OLPC battery class
Richard Hughes
hughsient at gmail.com
Tue Jun 19 11:29:37 EDT 2007
On Tue, 2007-06-19 at 23:07 +0800, David Woodhouse wrote:
> On Tue, 2007-06-19 at 15:55 +0100, Richard Hughes wrote:
> > Hi,
> >
> > I've been looking at adding OLPC battery support into HAL so it can be
> > used with OHM and the power meter in sugar.
>
> Cool, thanks.
No worries, I'm glad I sent the email before I wrote the HAL code! ;-)
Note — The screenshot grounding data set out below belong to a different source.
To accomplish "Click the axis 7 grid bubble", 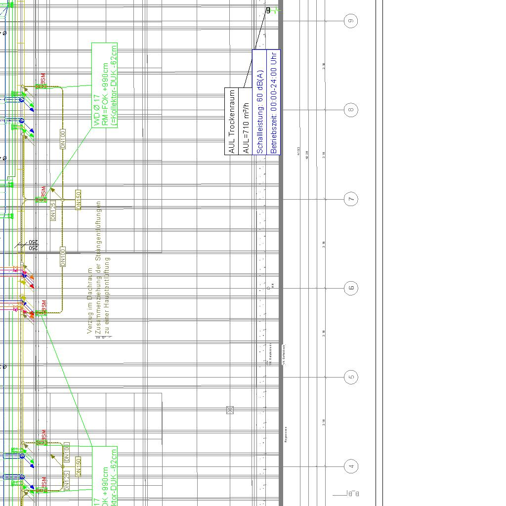I will click(351, 199).
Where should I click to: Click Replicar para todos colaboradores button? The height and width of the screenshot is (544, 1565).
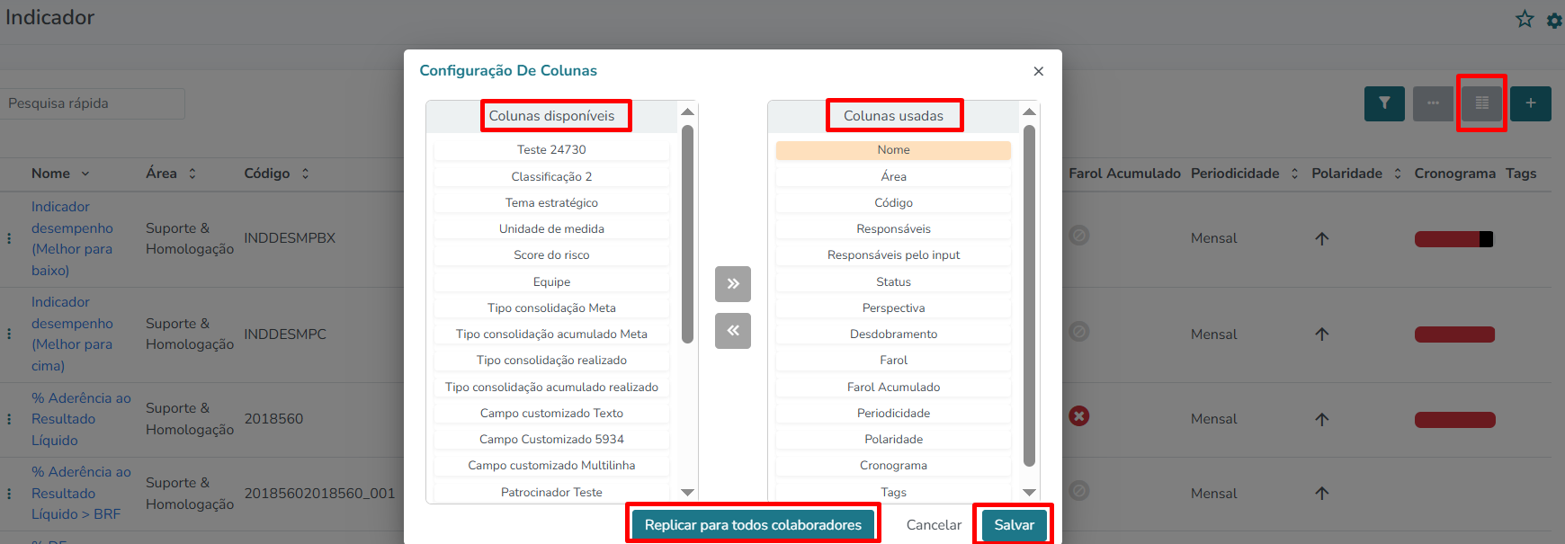pos(753,525)
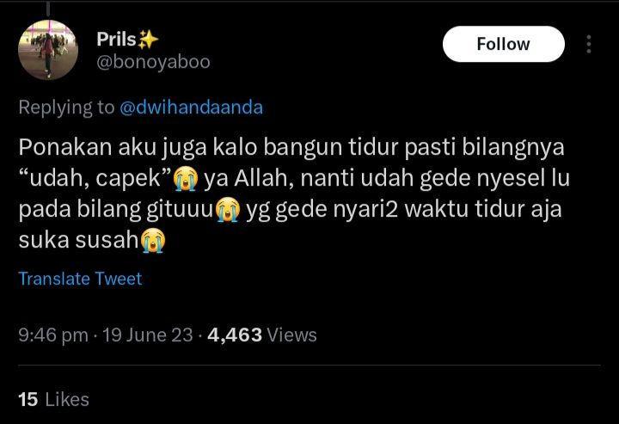Click the tweet text starting "Ponakan aku juga"

click(294, 194)
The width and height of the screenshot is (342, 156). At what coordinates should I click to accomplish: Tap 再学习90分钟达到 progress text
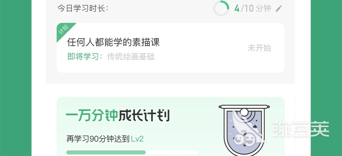(98, 139)
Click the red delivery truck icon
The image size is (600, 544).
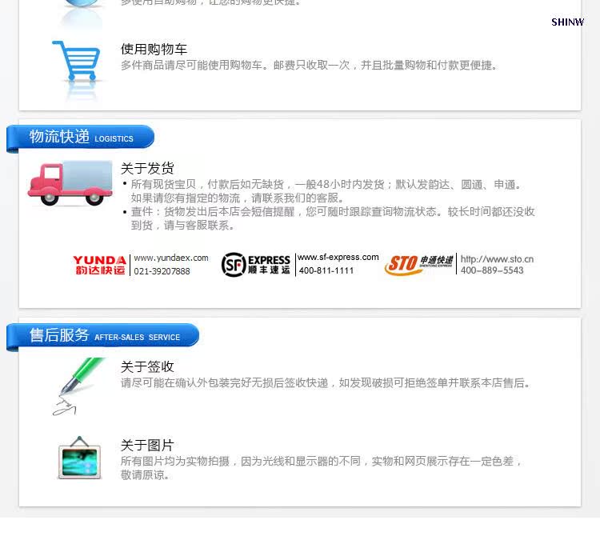[70, 183]
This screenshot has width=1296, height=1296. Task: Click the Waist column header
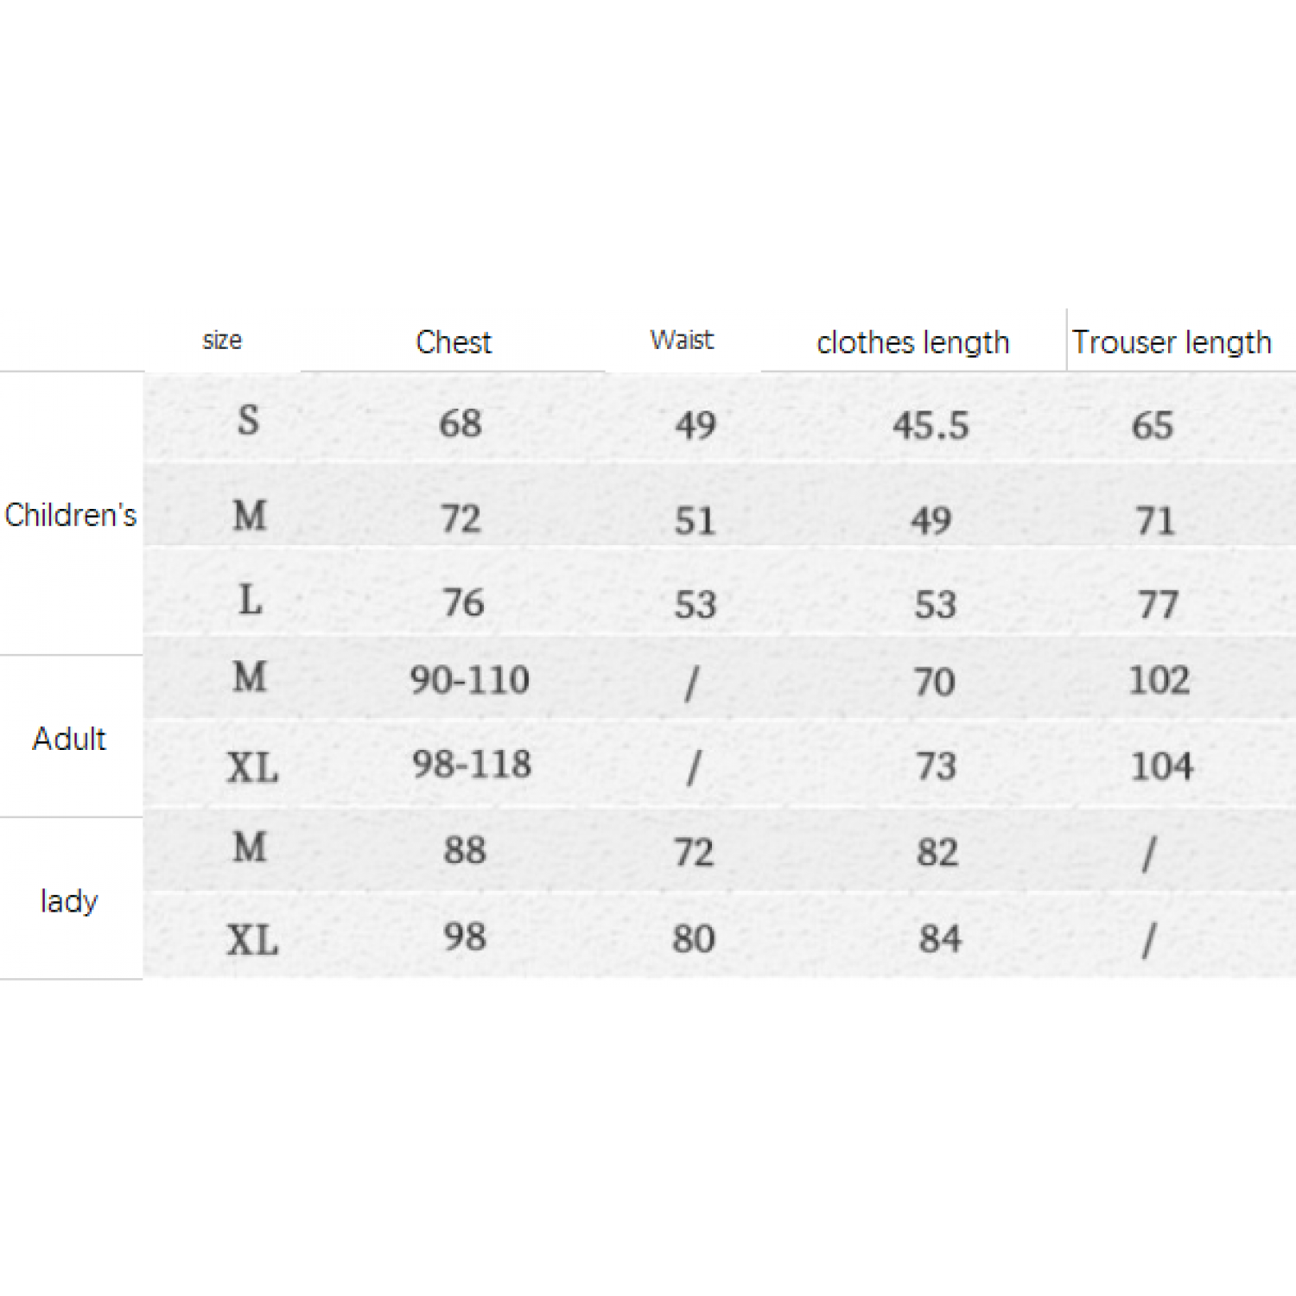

> > Putting it bluntly, the "generic battery class" is a bit of a misnomer,
> > as it's very OLPC specific.
>
> Not at all. It handles at least two types of batteries already and it's
> not particularly hard to make it handle APM and ACPI too -- these were
> discussed when it was put together.
Sure.
> But it's actually already been revamped -- see Anton's git tree at
> http://git.infradead.org/?p=users/cbou/battery2-2.6.git which will
> shortly turn up in the olpc git tree, as soon as I've finished changing
> it over to use the new EC communication protocol instead of direct
> access. This already addresses some of your comments.
Okay, apologies if I've got stroppy prematurely. Can I use the APM
driver for testing on my laptop (when acpi=off)?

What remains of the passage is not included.